An exact repeat is needed of the lines from the one with "Instruction: Select the" through the last line of the data below. Please omit the pictures.

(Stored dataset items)
━━━━━━━━

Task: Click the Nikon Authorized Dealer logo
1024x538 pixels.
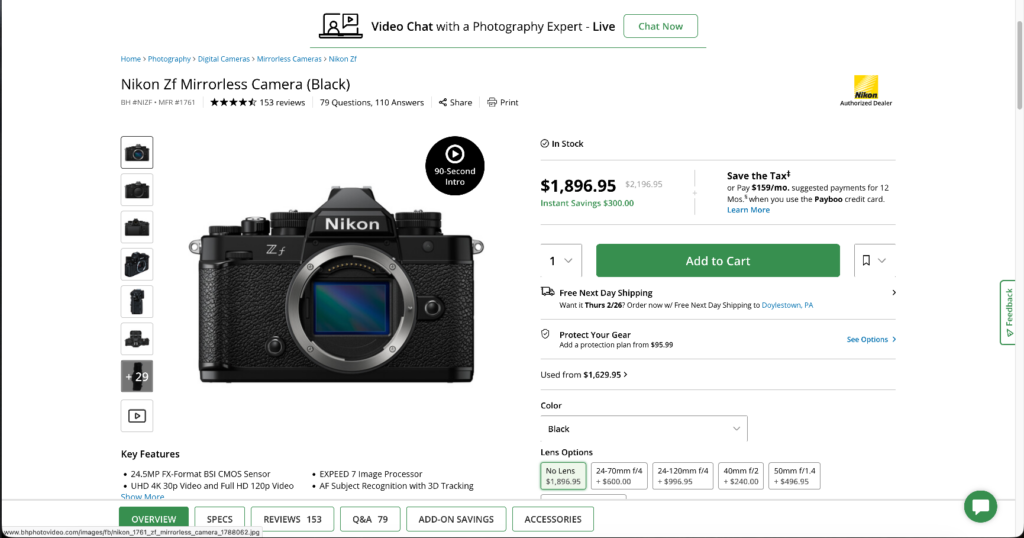Action: pos(865,90)
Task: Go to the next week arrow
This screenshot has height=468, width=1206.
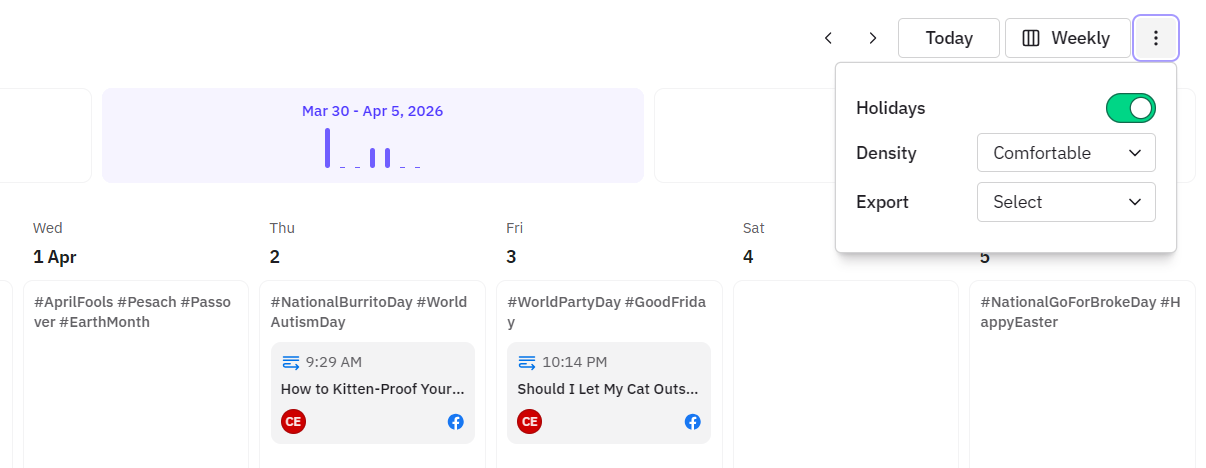Action: coord(873,38)
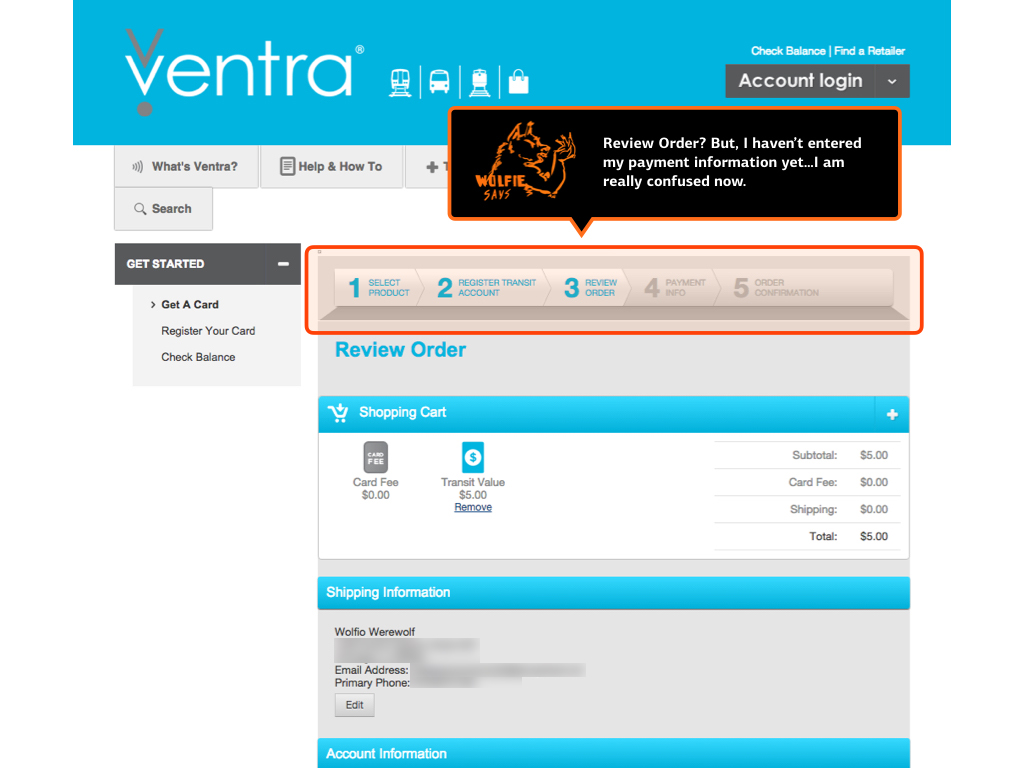Click the shopping bag icon in header

(x=518, y=81)
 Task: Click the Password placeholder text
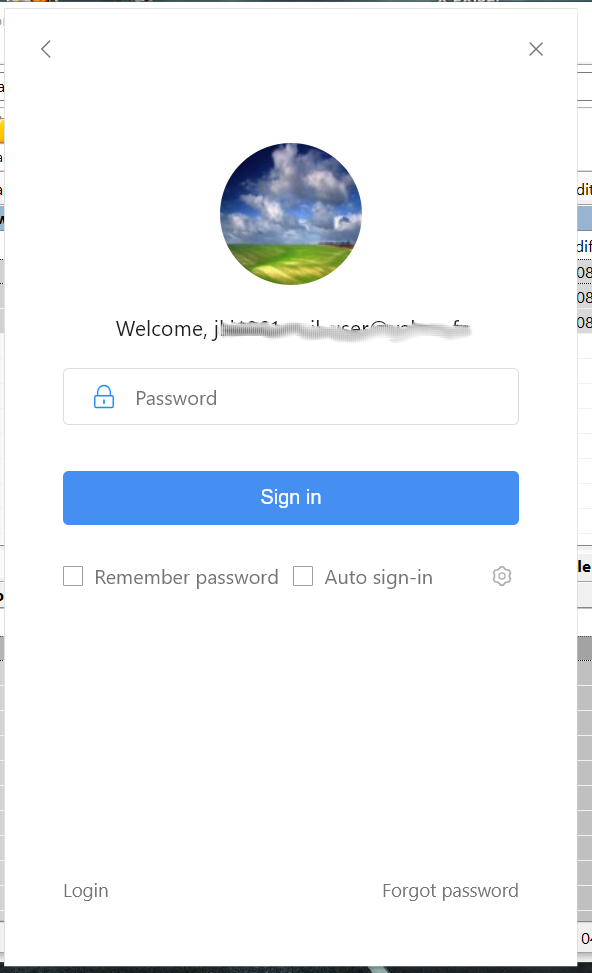tap(176, 398)
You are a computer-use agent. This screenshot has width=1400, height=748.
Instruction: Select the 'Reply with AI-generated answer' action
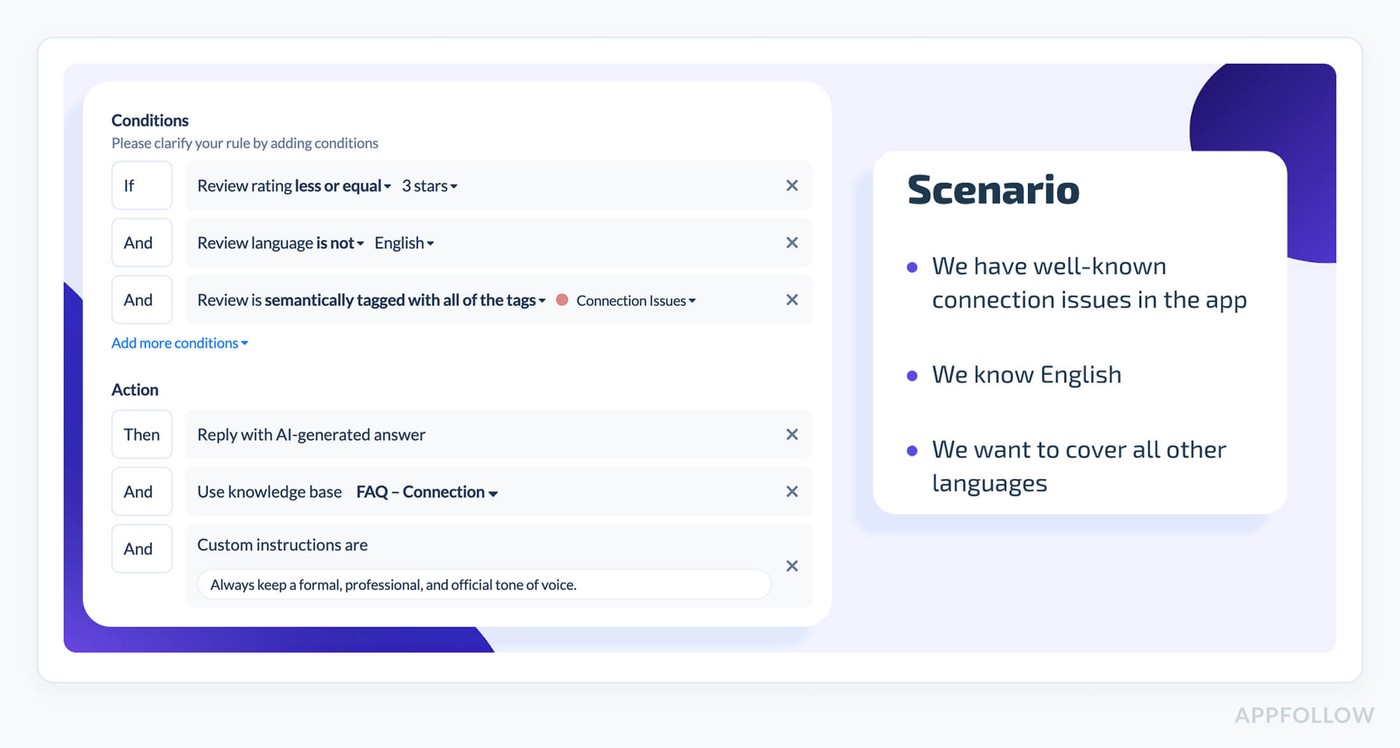click(x=311, y=435)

━━━━━━━━

=== Response box ===
Instruction: Select the 'Reply with AI-generated answer' action
click(x=311, y=435)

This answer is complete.